Your sharps and flats essentially mean one half step up (for sharp) or down (for flat) from the given tone. So if you had to modulate, Writing an F note in the sheet music and flatting it would give you an E, but for theoretical purposes and playability via site reading and so on, you wouldn't write E, you'd write Fb (which also shows a modulation). Don't worry with modulations for now. Just explaining what sharp and flat means.
There are 12 fundamental tones in Western music which repeat. You don't really need to know much about frequency in most cases, just know that the frequency perfectly doubles when you go up one octave. If you place a C and then play the next octave of C (often written C' which is called C-prime), then the wavelengths perfect match to make them perfectly harmonious, though the C octave is twice as fast (perfectly twice as fast) and therefore is a higher pitch.
Now back to intervals.
Your intervals can be major or minor and your chords can be major or minor (M/m); they can also be diminished or augmented.

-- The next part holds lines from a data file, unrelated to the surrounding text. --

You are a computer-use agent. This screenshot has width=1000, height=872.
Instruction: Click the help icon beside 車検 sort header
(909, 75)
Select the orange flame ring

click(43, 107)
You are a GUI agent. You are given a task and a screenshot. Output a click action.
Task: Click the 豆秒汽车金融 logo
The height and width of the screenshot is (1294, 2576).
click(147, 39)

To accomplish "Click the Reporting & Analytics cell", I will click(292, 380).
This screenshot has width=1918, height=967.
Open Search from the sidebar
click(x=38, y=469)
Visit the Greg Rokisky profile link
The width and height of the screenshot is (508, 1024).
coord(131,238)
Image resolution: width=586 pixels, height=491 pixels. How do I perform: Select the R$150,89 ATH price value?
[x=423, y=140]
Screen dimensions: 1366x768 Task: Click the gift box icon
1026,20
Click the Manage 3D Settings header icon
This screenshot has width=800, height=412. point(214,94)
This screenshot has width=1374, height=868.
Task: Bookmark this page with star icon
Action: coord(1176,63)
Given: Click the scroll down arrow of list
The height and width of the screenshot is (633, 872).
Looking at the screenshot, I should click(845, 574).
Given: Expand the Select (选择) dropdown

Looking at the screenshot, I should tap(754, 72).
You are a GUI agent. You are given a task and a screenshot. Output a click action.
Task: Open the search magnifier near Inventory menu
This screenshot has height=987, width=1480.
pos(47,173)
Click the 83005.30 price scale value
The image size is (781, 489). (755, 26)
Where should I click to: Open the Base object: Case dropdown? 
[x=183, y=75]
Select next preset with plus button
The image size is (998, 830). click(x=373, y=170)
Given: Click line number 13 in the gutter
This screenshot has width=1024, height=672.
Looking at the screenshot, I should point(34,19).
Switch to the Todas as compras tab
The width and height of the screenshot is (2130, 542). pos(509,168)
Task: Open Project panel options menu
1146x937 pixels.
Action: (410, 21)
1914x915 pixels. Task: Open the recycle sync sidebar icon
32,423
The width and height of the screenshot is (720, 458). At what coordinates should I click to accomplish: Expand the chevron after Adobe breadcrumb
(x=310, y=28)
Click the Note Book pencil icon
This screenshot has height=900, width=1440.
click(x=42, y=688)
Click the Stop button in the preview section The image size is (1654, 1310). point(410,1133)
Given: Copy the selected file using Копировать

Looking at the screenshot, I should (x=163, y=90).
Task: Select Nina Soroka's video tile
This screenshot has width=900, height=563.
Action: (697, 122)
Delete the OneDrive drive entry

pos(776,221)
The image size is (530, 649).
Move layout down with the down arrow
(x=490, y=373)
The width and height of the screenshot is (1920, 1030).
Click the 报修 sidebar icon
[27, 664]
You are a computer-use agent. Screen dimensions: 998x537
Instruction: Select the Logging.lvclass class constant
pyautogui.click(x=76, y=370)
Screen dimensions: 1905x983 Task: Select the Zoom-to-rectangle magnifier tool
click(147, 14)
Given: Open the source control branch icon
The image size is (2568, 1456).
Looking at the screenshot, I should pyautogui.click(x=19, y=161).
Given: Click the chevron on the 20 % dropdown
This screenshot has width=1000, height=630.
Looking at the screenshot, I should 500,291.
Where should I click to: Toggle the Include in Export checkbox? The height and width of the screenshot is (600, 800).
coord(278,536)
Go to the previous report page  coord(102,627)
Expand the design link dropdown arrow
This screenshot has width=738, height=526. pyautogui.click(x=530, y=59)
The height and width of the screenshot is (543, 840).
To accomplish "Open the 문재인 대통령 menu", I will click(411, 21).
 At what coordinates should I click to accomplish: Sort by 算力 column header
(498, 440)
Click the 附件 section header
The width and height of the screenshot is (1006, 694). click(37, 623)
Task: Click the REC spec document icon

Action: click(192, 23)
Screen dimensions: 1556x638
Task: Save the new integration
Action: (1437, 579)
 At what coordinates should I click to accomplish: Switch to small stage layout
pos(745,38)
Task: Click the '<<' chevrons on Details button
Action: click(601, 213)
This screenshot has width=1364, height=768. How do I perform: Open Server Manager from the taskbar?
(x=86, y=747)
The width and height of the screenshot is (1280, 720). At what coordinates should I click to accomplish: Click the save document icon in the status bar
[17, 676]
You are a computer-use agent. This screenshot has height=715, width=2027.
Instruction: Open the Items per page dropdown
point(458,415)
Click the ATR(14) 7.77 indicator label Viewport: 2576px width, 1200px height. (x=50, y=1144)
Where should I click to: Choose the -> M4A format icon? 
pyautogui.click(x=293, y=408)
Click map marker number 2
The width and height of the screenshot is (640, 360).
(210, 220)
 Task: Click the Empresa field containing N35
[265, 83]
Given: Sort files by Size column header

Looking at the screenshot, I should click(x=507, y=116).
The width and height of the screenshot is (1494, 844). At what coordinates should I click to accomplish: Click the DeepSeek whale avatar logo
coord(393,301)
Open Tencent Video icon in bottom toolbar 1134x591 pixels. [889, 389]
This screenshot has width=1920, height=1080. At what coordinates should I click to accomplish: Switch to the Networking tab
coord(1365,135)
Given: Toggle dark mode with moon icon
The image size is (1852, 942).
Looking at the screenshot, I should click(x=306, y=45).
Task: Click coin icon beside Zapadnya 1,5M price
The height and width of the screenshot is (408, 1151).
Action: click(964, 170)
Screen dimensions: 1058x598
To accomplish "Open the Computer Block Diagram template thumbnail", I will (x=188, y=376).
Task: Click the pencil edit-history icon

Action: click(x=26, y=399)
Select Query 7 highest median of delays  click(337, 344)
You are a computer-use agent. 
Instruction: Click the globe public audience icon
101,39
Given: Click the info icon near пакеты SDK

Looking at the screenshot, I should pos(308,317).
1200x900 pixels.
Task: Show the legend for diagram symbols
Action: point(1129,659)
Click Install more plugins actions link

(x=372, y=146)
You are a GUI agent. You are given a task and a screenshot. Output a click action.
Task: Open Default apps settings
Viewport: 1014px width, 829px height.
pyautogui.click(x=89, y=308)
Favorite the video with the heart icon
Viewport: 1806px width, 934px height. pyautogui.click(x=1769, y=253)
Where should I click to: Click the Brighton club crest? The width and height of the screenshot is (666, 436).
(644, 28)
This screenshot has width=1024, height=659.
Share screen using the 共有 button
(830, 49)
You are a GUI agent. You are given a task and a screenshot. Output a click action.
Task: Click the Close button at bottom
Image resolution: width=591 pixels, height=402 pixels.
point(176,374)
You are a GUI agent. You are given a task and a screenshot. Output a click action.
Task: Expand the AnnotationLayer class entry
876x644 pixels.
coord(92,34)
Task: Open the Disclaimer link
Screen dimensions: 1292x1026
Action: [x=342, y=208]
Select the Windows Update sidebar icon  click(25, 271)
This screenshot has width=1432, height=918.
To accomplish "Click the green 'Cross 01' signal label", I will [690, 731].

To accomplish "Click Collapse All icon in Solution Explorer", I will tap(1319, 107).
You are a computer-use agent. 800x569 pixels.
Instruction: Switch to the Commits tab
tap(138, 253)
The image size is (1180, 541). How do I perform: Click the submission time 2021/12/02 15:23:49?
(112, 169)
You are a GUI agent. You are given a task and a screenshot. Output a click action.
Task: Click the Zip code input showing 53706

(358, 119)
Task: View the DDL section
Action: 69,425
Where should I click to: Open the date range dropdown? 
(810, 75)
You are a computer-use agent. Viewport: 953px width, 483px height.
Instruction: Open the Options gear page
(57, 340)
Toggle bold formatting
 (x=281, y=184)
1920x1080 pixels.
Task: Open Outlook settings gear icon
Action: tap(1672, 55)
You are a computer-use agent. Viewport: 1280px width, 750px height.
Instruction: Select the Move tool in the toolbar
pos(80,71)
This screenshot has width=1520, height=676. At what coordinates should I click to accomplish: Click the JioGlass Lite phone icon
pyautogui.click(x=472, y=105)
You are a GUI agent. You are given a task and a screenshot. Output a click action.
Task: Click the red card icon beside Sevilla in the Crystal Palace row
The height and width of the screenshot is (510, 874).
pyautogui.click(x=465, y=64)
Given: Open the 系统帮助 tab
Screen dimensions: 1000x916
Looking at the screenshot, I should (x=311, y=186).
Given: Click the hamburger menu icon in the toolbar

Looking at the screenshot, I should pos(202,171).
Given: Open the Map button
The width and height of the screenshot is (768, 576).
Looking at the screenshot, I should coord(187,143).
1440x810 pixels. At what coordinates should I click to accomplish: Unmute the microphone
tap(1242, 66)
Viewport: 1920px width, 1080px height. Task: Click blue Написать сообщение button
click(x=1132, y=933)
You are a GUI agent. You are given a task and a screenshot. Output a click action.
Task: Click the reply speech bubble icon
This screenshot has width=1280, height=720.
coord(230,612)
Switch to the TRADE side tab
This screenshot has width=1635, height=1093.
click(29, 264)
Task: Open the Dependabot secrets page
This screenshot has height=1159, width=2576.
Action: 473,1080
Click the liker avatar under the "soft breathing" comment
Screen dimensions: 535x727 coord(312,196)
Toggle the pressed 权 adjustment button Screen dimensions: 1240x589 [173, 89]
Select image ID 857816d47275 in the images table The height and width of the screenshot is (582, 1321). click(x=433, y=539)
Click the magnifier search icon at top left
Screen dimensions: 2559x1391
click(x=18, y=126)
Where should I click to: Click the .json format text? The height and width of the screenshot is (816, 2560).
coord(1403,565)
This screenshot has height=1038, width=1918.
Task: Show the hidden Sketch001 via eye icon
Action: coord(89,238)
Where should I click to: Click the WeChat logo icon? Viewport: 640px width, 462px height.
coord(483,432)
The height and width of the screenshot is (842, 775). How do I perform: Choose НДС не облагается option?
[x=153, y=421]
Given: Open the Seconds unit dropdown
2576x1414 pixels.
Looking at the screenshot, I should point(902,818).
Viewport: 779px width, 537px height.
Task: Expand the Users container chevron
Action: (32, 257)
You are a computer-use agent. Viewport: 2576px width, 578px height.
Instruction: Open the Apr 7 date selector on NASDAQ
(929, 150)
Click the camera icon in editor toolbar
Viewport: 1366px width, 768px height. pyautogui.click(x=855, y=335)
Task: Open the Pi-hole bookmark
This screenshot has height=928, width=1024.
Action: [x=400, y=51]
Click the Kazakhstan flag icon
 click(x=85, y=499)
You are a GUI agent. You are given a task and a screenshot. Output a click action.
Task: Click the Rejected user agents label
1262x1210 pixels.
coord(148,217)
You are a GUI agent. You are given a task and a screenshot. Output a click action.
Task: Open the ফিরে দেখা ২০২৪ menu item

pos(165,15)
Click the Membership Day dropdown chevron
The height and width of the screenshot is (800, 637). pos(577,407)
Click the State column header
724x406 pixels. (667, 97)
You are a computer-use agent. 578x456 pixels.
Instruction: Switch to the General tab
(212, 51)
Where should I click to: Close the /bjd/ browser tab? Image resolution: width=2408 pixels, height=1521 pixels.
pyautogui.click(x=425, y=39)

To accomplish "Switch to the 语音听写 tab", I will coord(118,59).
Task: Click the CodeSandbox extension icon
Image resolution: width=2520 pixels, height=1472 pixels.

However the NOTES in the scale are NOT individually major or minor. A note by itself can only be natural (♮), sharp (♯) or flat (♭). These are called Accidentals. You usually won't see a natural unless you need to alter a note that, according to the key signature or modulation, is usually sharp or flat, as being natural.
OK so for something simple and highly relevant, writing out a scale and the enharmonic equivalents.
A Major, since that was mentioned. You only use each tone (C D E F G A B C) ONCE. Never use the same tone twice, that's what accidentals and enharmonic equivalents are for.
Correct: A, B, C#, D, E, F#, G#, A
Wrong: A, B, Db, D, E, Gb, Ab, A
This goes back to readability on the staff (sheet music). If you're going to learn theory, being able to read sheet music at least moderately is a MUST. It will get more and more imperative as you advance in theory to be able to read sheet music.
Going back to C major, you may see it listed by Roman numeral. These indicate the triad chords on each degree. For the major scale (regardless of tonal key being C or D or whatever, this is ALWAYS the major scale):
I ii iii IV V vi vii°
Capital numeral is major, lower case is minor and a lower case with a ° is diminished.
So to make a proper triad, as I said before, you need root, third and fifth. This is based on the actual root of the chord, not the root of the scale so for C major... (root of chord in bold at bottom):
G A B C D E F G
E F G A B C D E
C D E F G A B C
Now look at the first chord, CM (I). You have your root C P1, (d = second, skip), your third which is a Major third interval above the C and then your G is your fifth above C and it is perfect, so you have a major triad (R, 3M, P5).
Look at the second chord. You have your root of D, then the F is a minor third above the D (F# would be a Major third), and then your A is a perfect 5th of D so you have a minor triad (R, 3m, P5).
The last chord is diminished, the B because you have over the B, a minor third and a diminished 5th. (R, 3m, 5-). Look at the list of intervals above and map it out from the B: B is your root, then you have C 2m, C# 2M, D 3m, D# 3M, E P4, E# 4+ but because we already have an E in the key (C Major), it must be F which makes it 5-.